====== Material provided

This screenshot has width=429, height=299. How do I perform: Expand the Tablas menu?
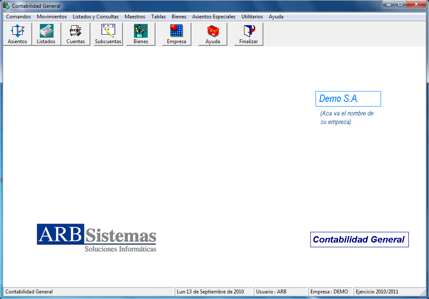[x=158, y=17]
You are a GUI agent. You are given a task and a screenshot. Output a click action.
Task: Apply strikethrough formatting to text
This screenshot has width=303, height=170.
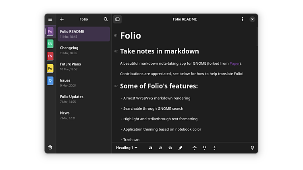point(170,148)
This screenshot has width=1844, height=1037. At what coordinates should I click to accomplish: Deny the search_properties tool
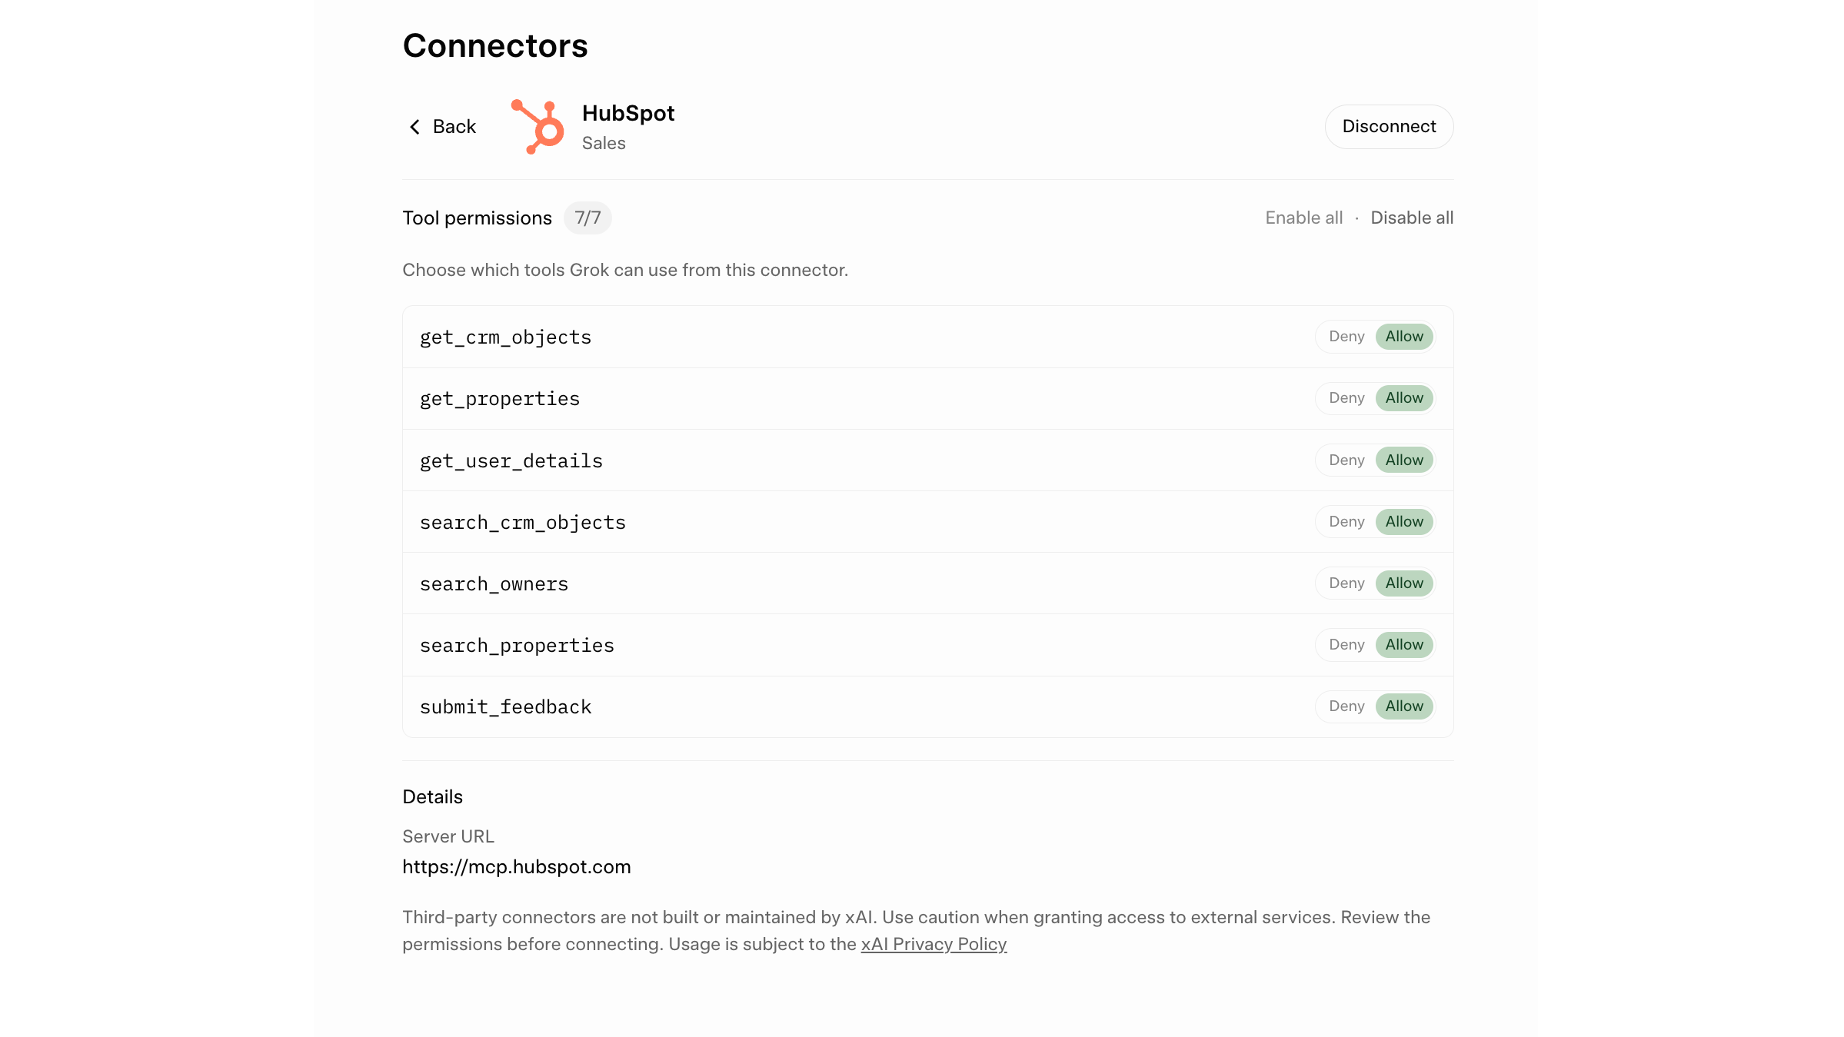tap(1346, 645)
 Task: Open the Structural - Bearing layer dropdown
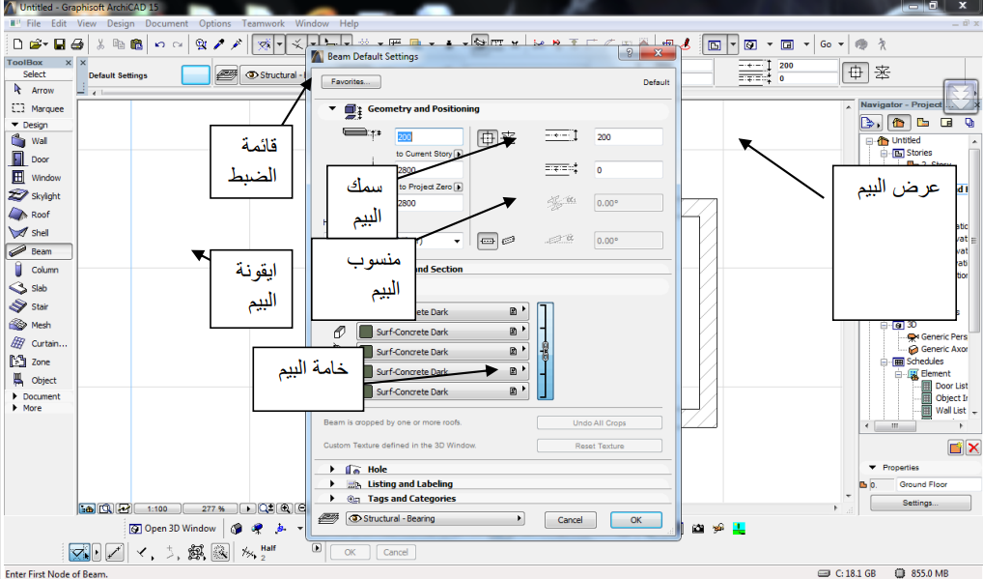pyautogui.click(x=434, y=519)
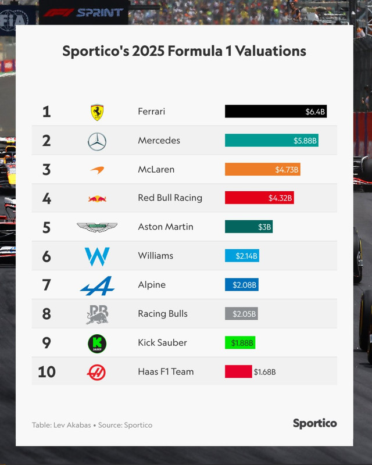Click the Ferrari prancing horse logo
Viewport: 372px width, 465px height.
(97, 112)
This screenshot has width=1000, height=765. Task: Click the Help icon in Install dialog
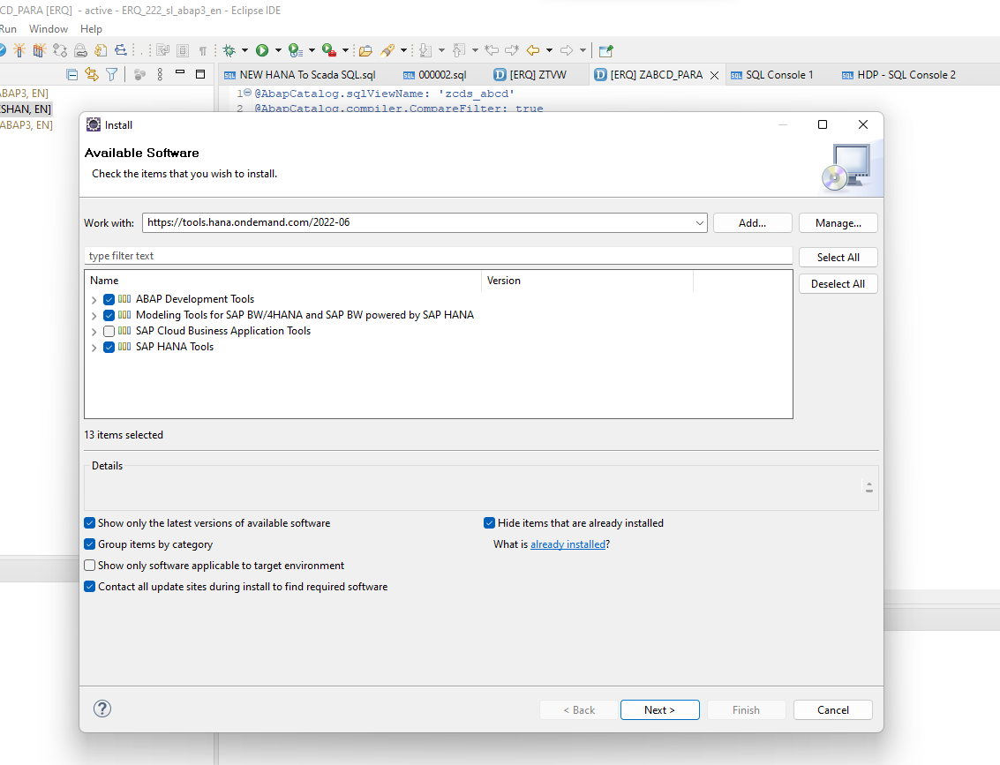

============

**What is required**: Your reply should consist only of the lines running from the line with "This screenshot has width=303, height=170." to the end of the entries, both included, copied exactly and without any pictures.

**Output for this task**:
This screenshot has width=303, height=170.
point(170,148)
This screenshot has width=1844, height=1037. At what coordinates should I click to accomplish: Deny the search_properties tool
tap(1346, 645)
 Task: Open the Structural - Bearing layer dropdown
pyautogui.click(x=434, y=519)
Click the Ferrari prancing horse logo
Viewport: 372px width, 465px height.
(97, 112)
This screenshot has width=1000, height=765. Task: Click the Help icon in Install dialog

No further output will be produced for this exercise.